DATA UNDER STUDY
#####
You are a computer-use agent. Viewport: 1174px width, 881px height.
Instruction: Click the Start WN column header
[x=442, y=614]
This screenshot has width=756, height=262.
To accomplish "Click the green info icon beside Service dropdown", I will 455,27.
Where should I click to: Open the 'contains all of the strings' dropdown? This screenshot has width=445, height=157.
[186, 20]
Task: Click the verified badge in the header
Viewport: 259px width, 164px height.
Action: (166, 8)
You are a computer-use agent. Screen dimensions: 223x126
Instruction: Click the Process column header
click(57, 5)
#####
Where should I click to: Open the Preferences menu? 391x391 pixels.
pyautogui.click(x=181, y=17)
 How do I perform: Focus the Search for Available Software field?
#####
Find each line of the data above that holds the word "computer", then copy it.

You are a computer-use agent. Viewport: 1174px width, 881px height.
You are a computer-use agent. Screen dimensions: 223x126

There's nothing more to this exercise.